Les ministres sont également inquiets de l’impact humanitaire croissant de la crise à l’Est de l’Ukraine. Ils appellent à respecter le droit international pour protéger les citoyens, mais aussi permettre aux humanitaires de travailler et aux citoyens d’accéder à leur aide.
Comme l’a rappelé Jean Asselborn, l’Ukraine entre dans une période difficile, avec des élections législatives le 26 octobre, puis des "élections indépendantistes" le 2 novembre et des élections communales le 17 décembre. Le Conseil déclare d’ailleurs que l’UE ne reconnaît pas les élections locales du 14 septembre en Crimée "illégalement annexée".
Le ministre luxembourgeois des Affaires étrangères a fait savoir que le Conseil a aussi discuté de l’autorisation par le gouvernement israélien d’un projet de construction de 2 610 logements pour colons dans le quartier de Givat Hamatos à Jérusalem-est. Ce projet isolerait Jérusalem-Est du reste de la Cisjordanie. Selon Jean Asselborn, la réalisation de ce projet rendrait encore plus difficile l’espoir d’une solution négociée à deux Etats, qui "ne serait physiquement plus possible". Tous ses collègues au Conseil ont mis en question cette décision israélienne, a-t-il fait savoir.

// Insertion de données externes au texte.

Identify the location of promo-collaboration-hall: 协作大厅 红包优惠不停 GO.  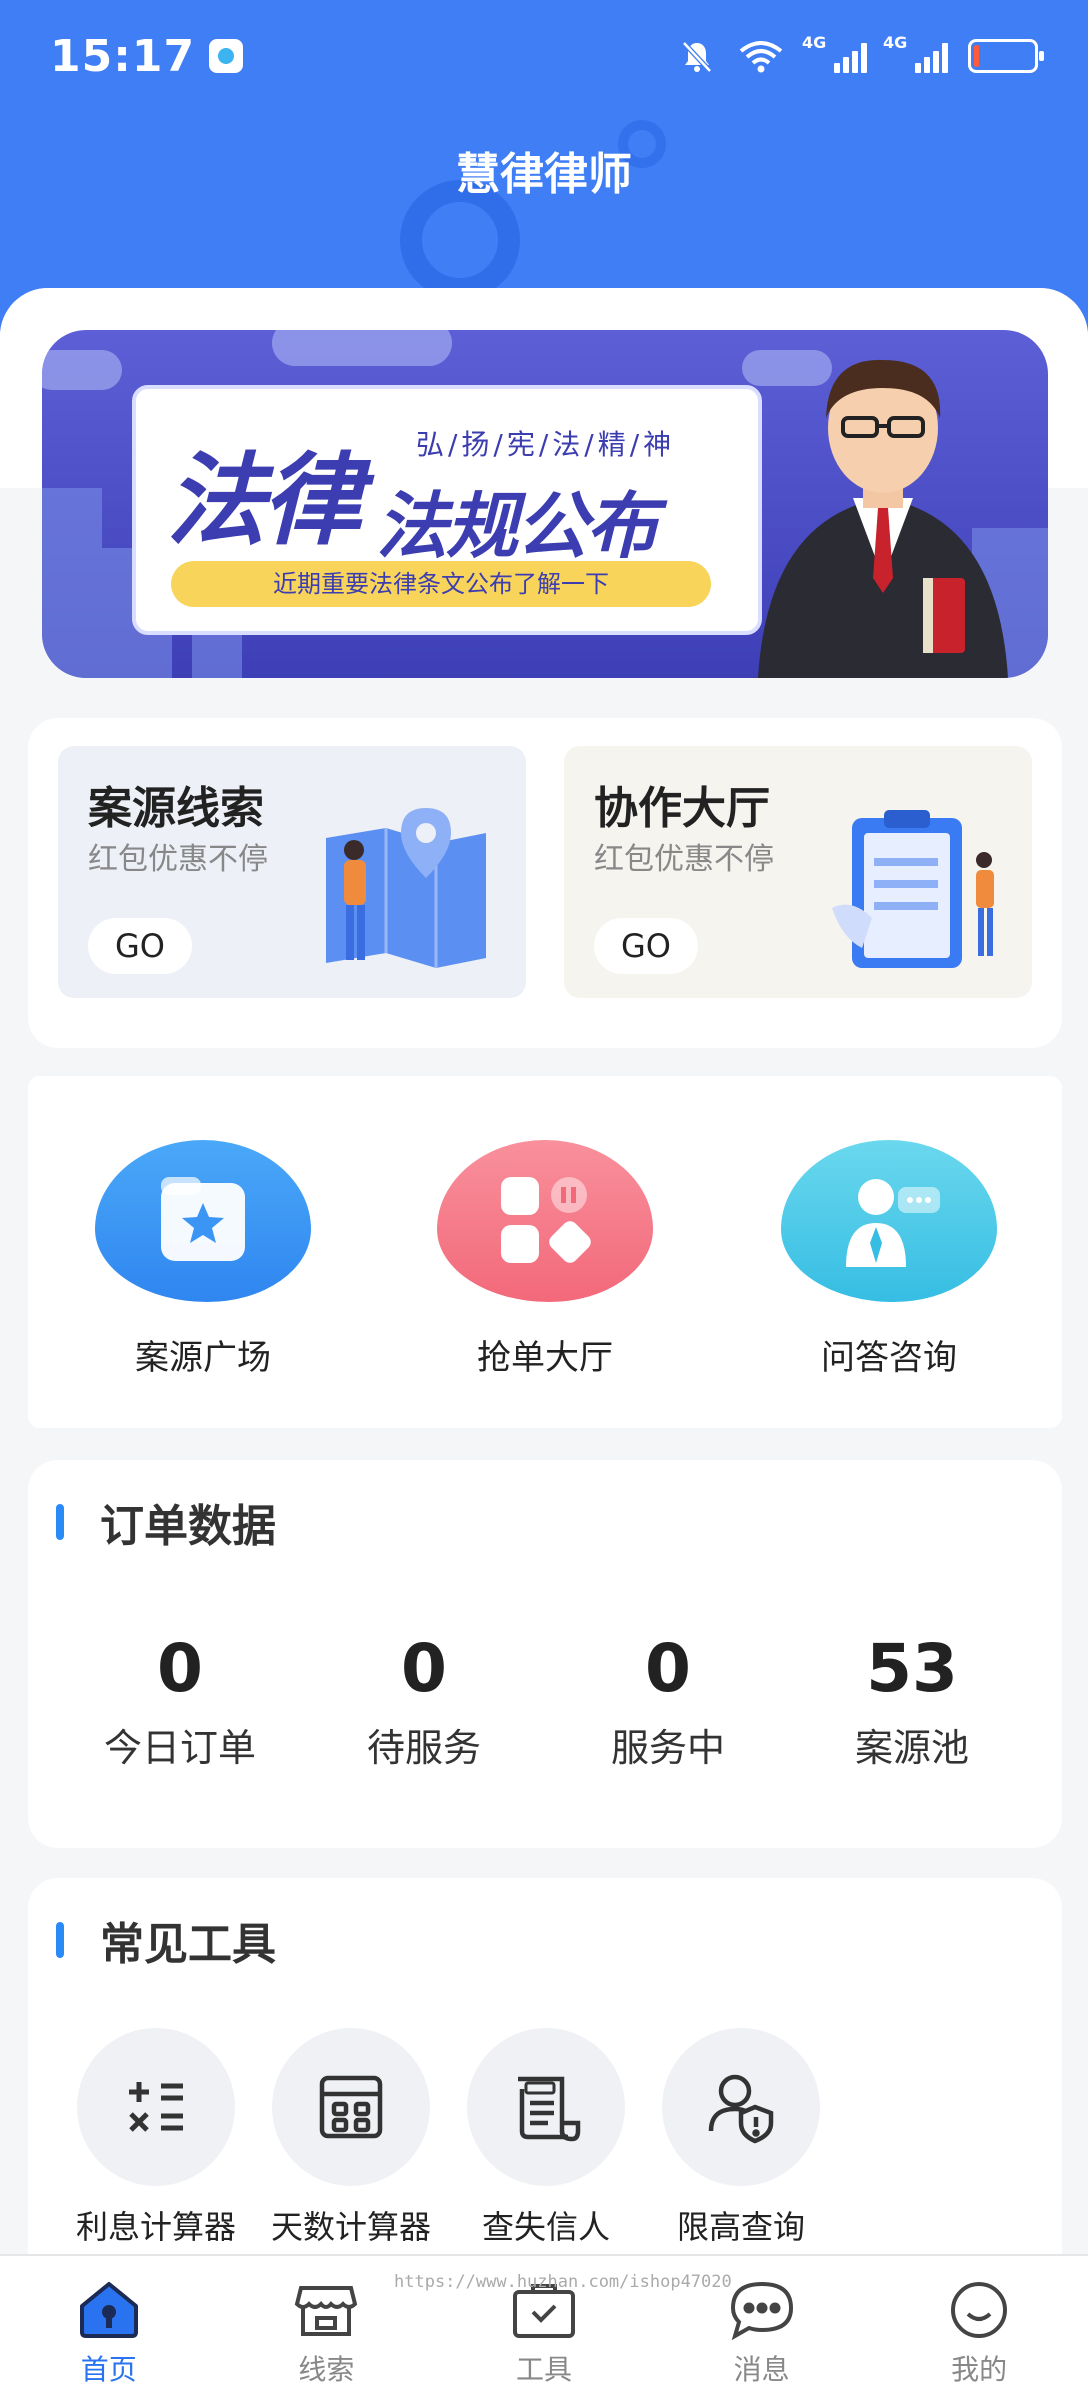
(798, 872).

La confirmation de la réalisation de ce projet serait une de ces situations dans laquelle il reviendrait alors aux Etats membres de prendre des décisions sur le choix de reconnaître ou non l’Etat de Palestine, comme l’ont fait récemment la Grande-Bretagne et la Suède. Jean Asselborn estime que pour être "efficace", cette dynamique de reconnaissance pourrait faire le moment venu l’objet de concertations au niveau de l’UE. Jean Asselborn a toutefois souligné qu’il existait des signes positifs en provenance d’Israël, et notamment en ce qui concerne la normalisation de la situation avec Gaza et la reconstruction.
Il est à noter que le Conseil a aussi adopté des conclusions sur la situation en Bosnie – Herzégovine, au Soudan, en Somalie, en Afghanistan et au Yémen, et que, lors de la séance de questions-réponses avec les journalistes, Jean Asselborn a fait savoir que le Luxembourg, était, avec l’Estonie et Chypre, opposé à la proposition de la Commission de réduire le nombre de sièges du Luxembourg au Comité économique et social européen (CESE) et au Comité des Régions.